Горелый кивнул с одобрением, набулькал всем по половине стакана. Водку Миша уже пробовал, но силы свои не переоценивал. Выпив, отставил стакан подальше и потянулся за закуской. Голову следовало держать трезвой.
– Значит, ты к Суровому в клиенты[5] собрался?
– Значит, собрался. Как мыслишь, возьмёт?
– Такого жигана отчего ж не взять? Люди пошуршали – говорят, молодой ты, да фартовый. Четыре гранда за тобой, все чистые...
– Пять.
– Возьмёт, ей-богу, возьмёт. Только гляди, Клёст: Сурового не зря так зовут...
За Суровым ходила лихая слава. Клиентов он менял, как франтиха – перчатки. В течение трёх лет сменил четырёх. Клиенты Сурового долго не жили: гранд – дело рисковое, случается всякое, но чтобы так... Похоже, Горелый проникся к Мише душевным расположением, иначе не намекал бы: с Суровым, парень, держи ухо востро.
В дверь постучали. Два-три-один – условный стук.
– Заходи!
Миша потянулся к лампе, передвинул на пару вершков. Когда новый гость вошёл, свет упал на его лицо. Едва заметно Миша кивнул сам себе.
– Талан на майдан, – буркнул гость.
– Шайтан на гайтан, – ответил на приветствие Горелый. – Заходи, Суровый.
Суровый зыркнул из-под бровей, не усмотрел ничего подозрительного, но расслабляться не спешил. Присел на краешек стула, обождал, пока Горелый разольёт водку по стаканам.
– Кто таков? – Суровый потянулся к Мише стаканом.
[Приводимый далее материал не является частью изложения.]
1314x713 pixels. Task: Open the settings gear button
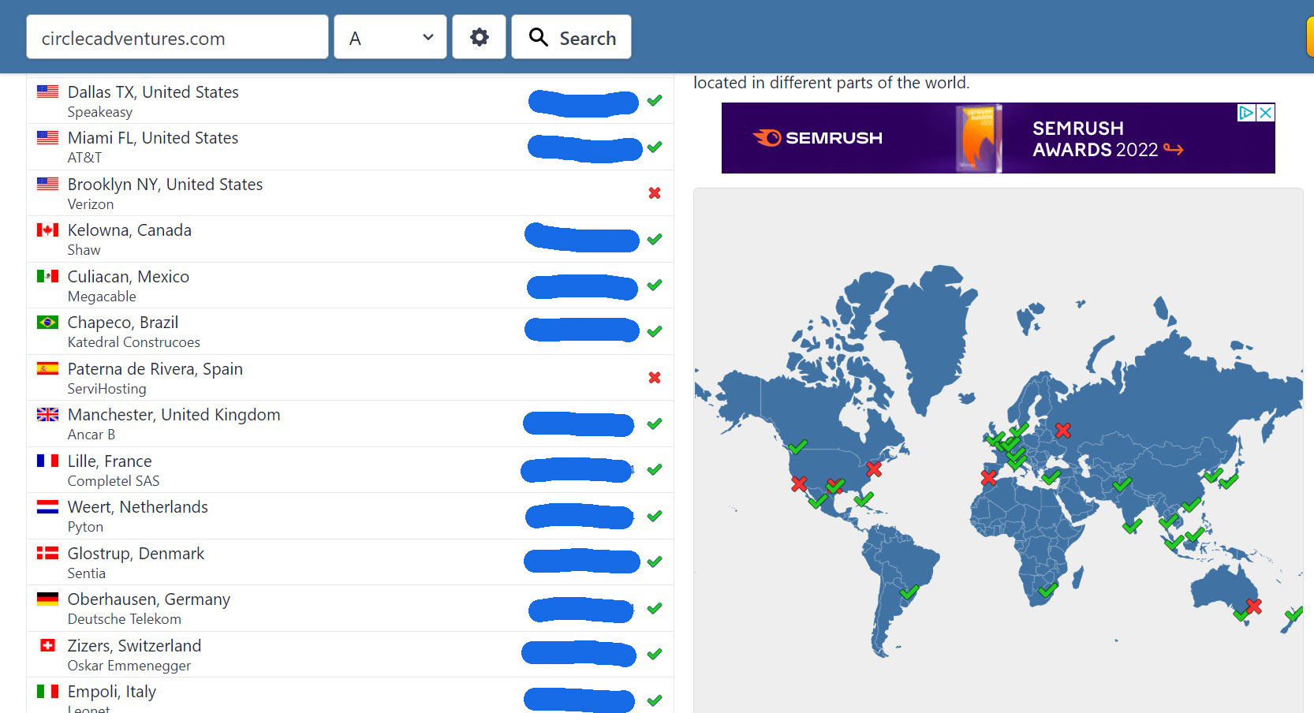(479, 37)
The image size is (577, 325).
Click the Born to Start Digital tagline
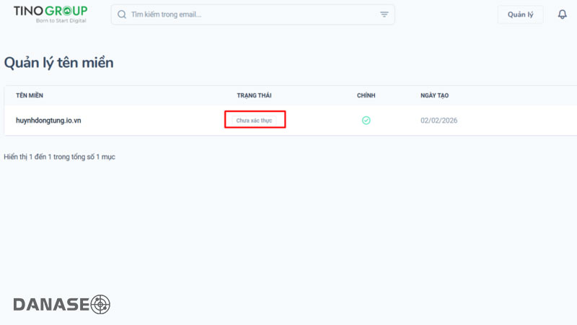point(61,21)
Вопрос нисколечко не был похож на заздравный тост.
– Миша Клёст. Бью до слёз.
Поговорку Миша придумал заранее. Думал, на раз, вышло на всю жизнь.
– Ты это...
Привстав, Миша сунул «дерринджер[6]» в открытый рот Сурового и нажал на спуск. От грохота заложило уши. Кровь и ошмётки мозгов облепили стену у двери; медленно сползали по ней, оставляя склизкие следы. Мертвец опрокинулся на спину вместе со стулом. Руки и ноги его конвульсивно подёргивались, но это уже не имело значения.
Скорняк громко икнул. Как завороженный, он не мог отвести взгляд от мертвеца. Горелый медленно, очень медленно убрал руку со стола.
Клёст покачал головой:
– Не надо.
В двуствольном «дерринджере» оставался один патрон. Но в левой руке Миша держал карманный «Кольт» со взведенным курком.
– Это между нами. К вам двоим я ничего не имею.
И вышел вон.
Клетчатого убийцу отца Миша узнал сразу, едва Суровый вошёл. Шагая через проходной двор-колодец, он прислушался к своим ощущениям. Мрачное удовлетворение от свершившейся мести, о котором пишут в книжках? Опустошение? Злая радость? Ужас от содеянного? Запоздалое раскаяние?
Нет, ничего.
Совсем ничего, как и не было.
«Я Миша Клёст, бью до слёз,» – это он с тех пор повторял всякий раз, когда убивал.
* * *
Револьверными выстрелами щёлкает кнут ямщика. Прыгает на ухабах дилижанс. Кровавым созвездием горят огоньки папирос. Качаются на дымных волнах буйки-поплавки – восковые личины мертвецов.
– Обиды на тебя не держу, – хрипит Суровый. – Обиженные под нарами спят. Поквитался за отца? Имел право.
– Фартовый ты, Клёст!
В голосе безымянного шпанюка, словно гадюка в постели, прячется зависть.
– Тебе-то что? – огрызается Миша. – Свой фарт, не ворованный...
Это он зря. Шпанюк хохочет:
– Ой, ворованный! Краденый фарт, куда ни кинь!
– Закрой рот!
– Какой мне рот закрыть, Клёст? У меня теперь два рта. Один закрою, второй тебе в рожу плюнет!
– Я тебя не резал!
– Нет, не ты. Другой резал. Да только и ты здесь важная карта, в масть...
Салон дилижанса превращается в тёмную, прокуренную горницу. Где пассажиры? Нет пассажиров. За столом – трое. Миша их не знает, зато знает шпанюк. Тычет корявым пальцем, называет по кличкам:
– Лютый...
Лютый страшен.
– Гамаюн...
Гамаюн опасен.
– Банщик...
Банщик хитёр.
– Ты послушай, Клёст. Послушай, о чём толковали. Нам с того света всё известно, каждое словечко. А ты здесь мог и проворонить. Слушай, там сперва о тебе. Я уже после, на остаточек...
* * *
– Гастролёр, мыслю, из города свинтил.
– Не знаю. Вдруг не поспел? На бану вон какой шухер! Если умный, не сунется. А он, чую, умный. Банщик, твои сейчас всё равно без дела?